WORK ORDER: On how many lines of the records below does the string "agent" appear? Reply with only the number.
** INFORMATION follows **
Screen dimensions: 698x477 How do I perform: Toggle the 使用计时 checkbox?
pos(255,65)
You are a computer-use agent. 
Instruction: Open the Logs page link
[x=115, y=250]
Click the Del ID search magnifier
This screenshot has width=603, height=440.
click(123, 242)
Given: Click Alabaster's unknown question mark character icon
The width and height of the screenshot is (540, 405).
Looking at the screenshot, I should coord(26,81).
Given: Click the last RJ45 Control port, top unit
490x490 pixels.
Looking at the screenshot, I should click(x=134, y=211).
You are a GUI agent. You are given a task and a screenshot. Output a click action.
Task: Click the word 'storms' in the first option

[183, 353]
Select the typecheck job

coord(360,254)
** End of INFORMATION **
** INFORMATION follows **
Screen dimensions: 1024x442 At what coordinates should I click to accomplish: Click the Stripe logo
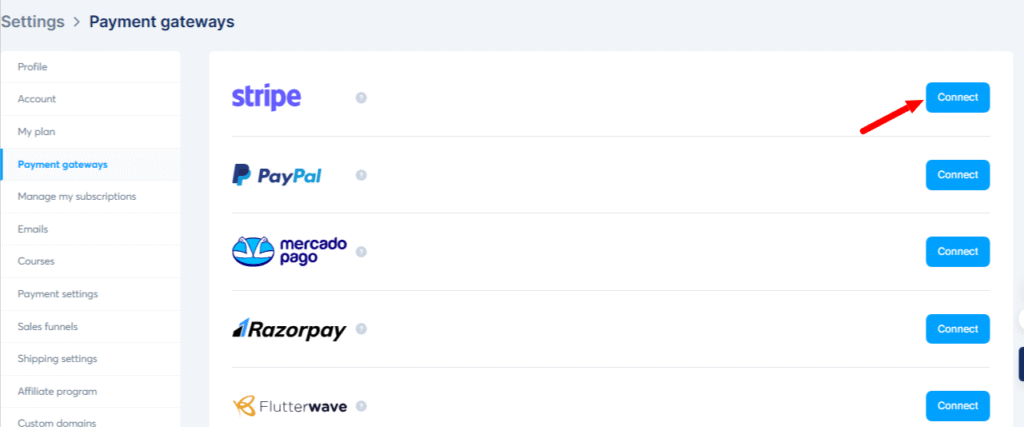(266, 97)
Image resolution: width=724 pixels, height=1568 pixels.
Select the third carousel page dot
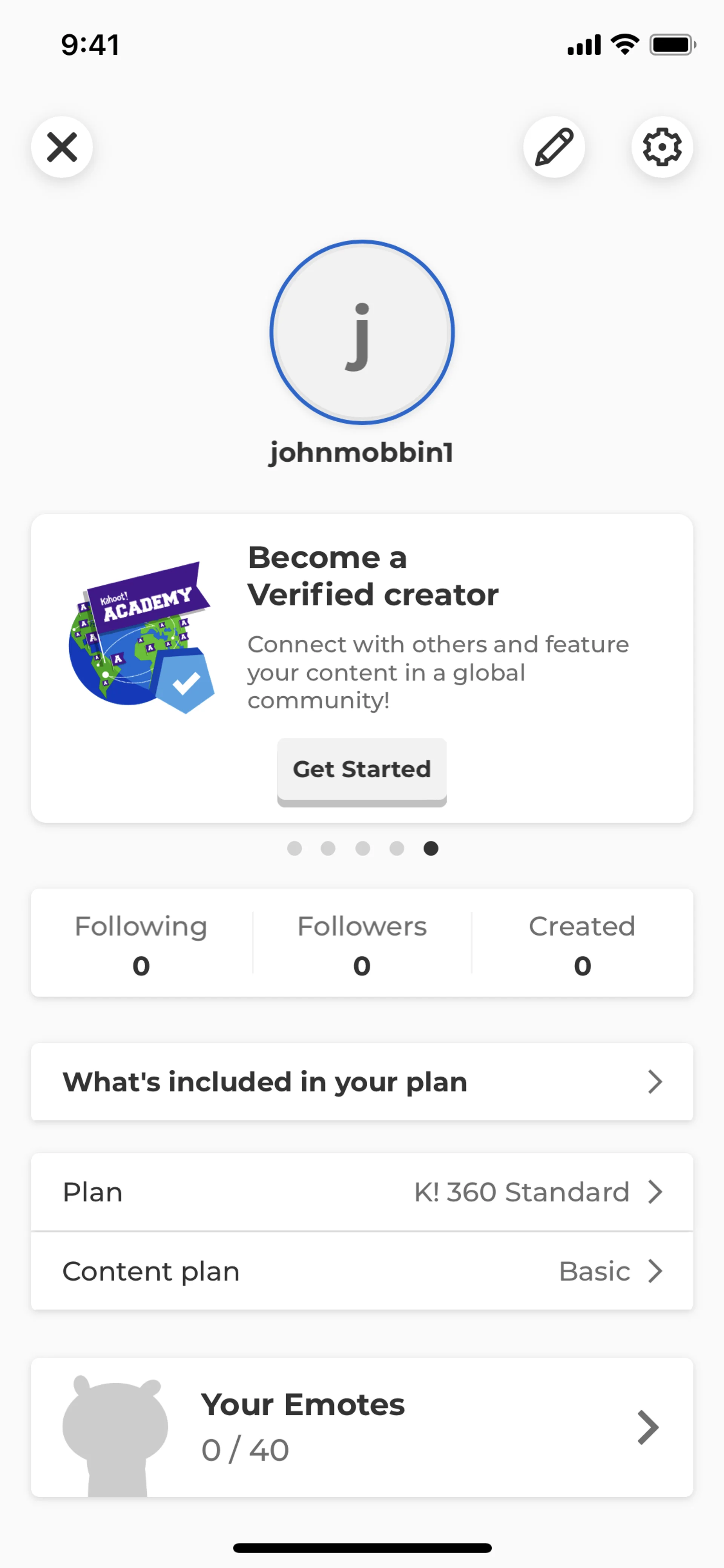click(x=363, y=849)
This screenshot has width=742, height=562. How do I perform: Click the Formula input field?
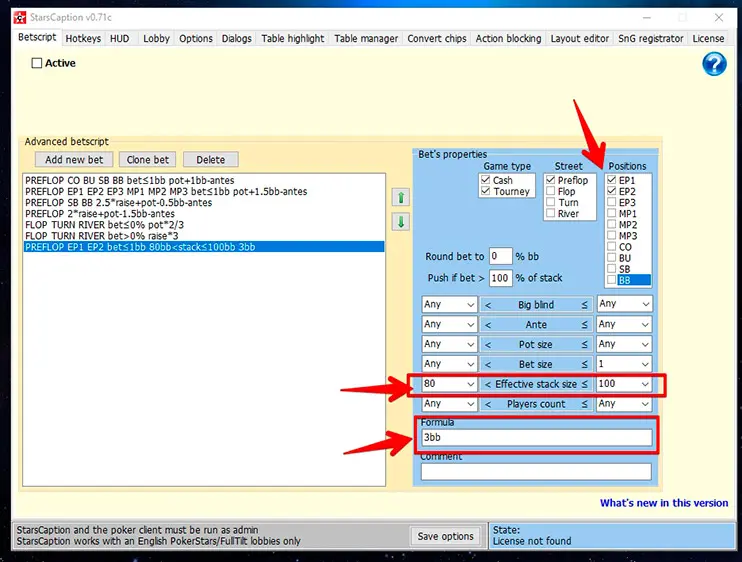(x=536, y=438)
** End of INFORMATION **
EXERCISE SOLUTION: 2